You may be prescribed a type of medicine called an anticholinergic or antimuscarinic. These work by blocking the effects of a chemical called acetylcholine, which the nervous system uses to activate the sweat glands.

Ionophoresis is used for palms, soles and armpits but it is not always effective.

Botulinum toxin can be injected into the skin in areas of the body affected by hyperhidrosis. This helps reduce sweating in these areas by blocking the signals from the brain to the sweat glands. Around 15-20 injections are given in the affected areas of the body, such as the armpits, hands, feet or face. The procedure usually takes about 30-45 minutes in total. The effect of the injections usually lasts for several months, after which time the treatment can be repeated if necessary.

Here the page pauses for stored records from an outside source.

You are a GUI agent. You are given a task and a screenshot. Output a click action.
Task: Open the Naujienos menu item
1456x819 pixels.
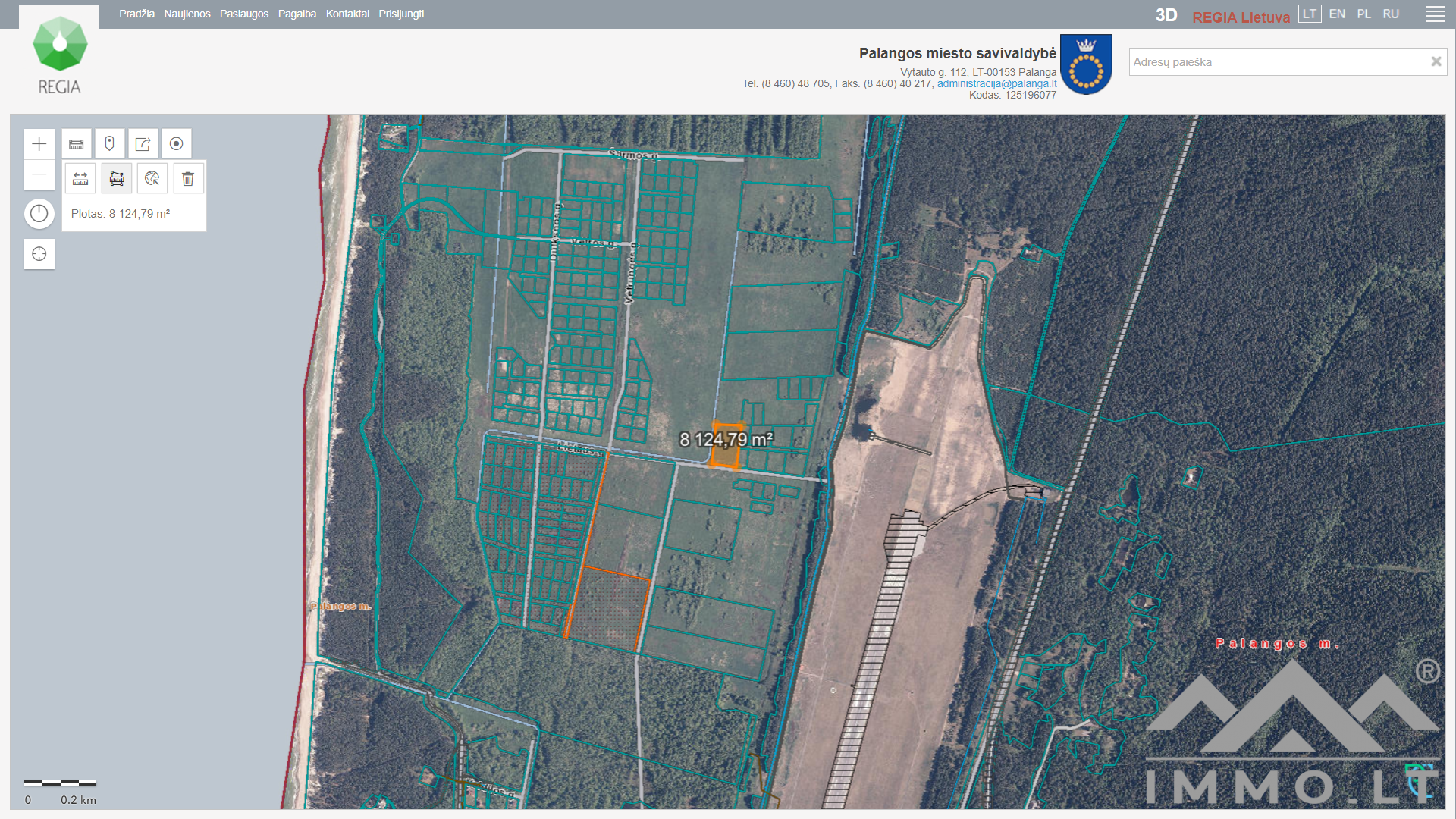coord(187,14)
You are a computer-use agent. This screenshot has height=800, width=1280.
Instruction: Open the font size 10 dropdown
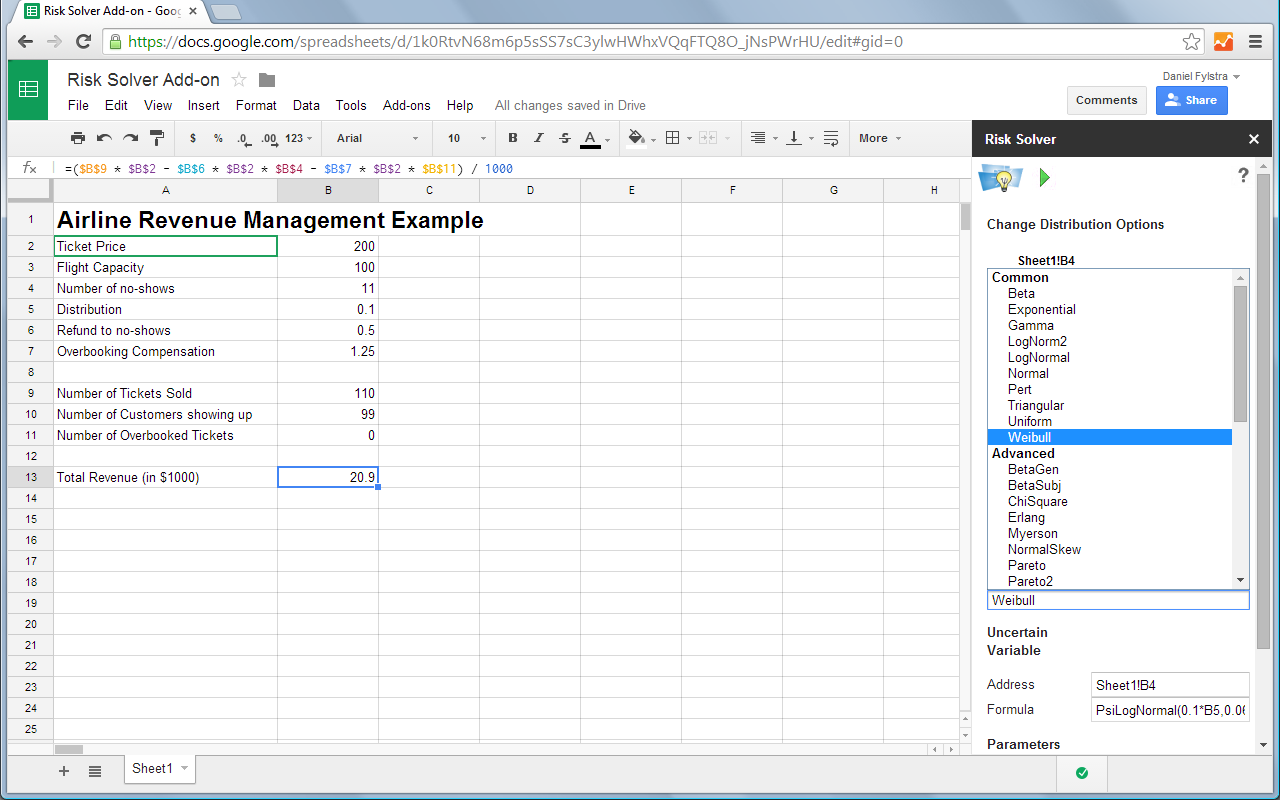coord(466,138)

In a few cases where hyperhidrosis is particularly severe and treatment hasn’t been successful, surgery may be recommended:

  • Endoscopic thoracic sympathectomy (ETS) is the most widely used type of surgery to treat hyperhidrosis. It’s usually used in cases affecting the palms or armpits.
  • Excessive sweating under the arms may occasionally be treated with a procedure to remove or destroy the sweat glands in the armpits.

 

What is the outlook for hyperhidrosis?

Localised primary hyperhidrosis tends to improve with age. Treatments can help you reduce your symptoms and improve your quality of life.The outlook for secondary localised or generalised hyperhidrosis depends on the cause. Not all cases of generalized hyperhidrosis have a cure.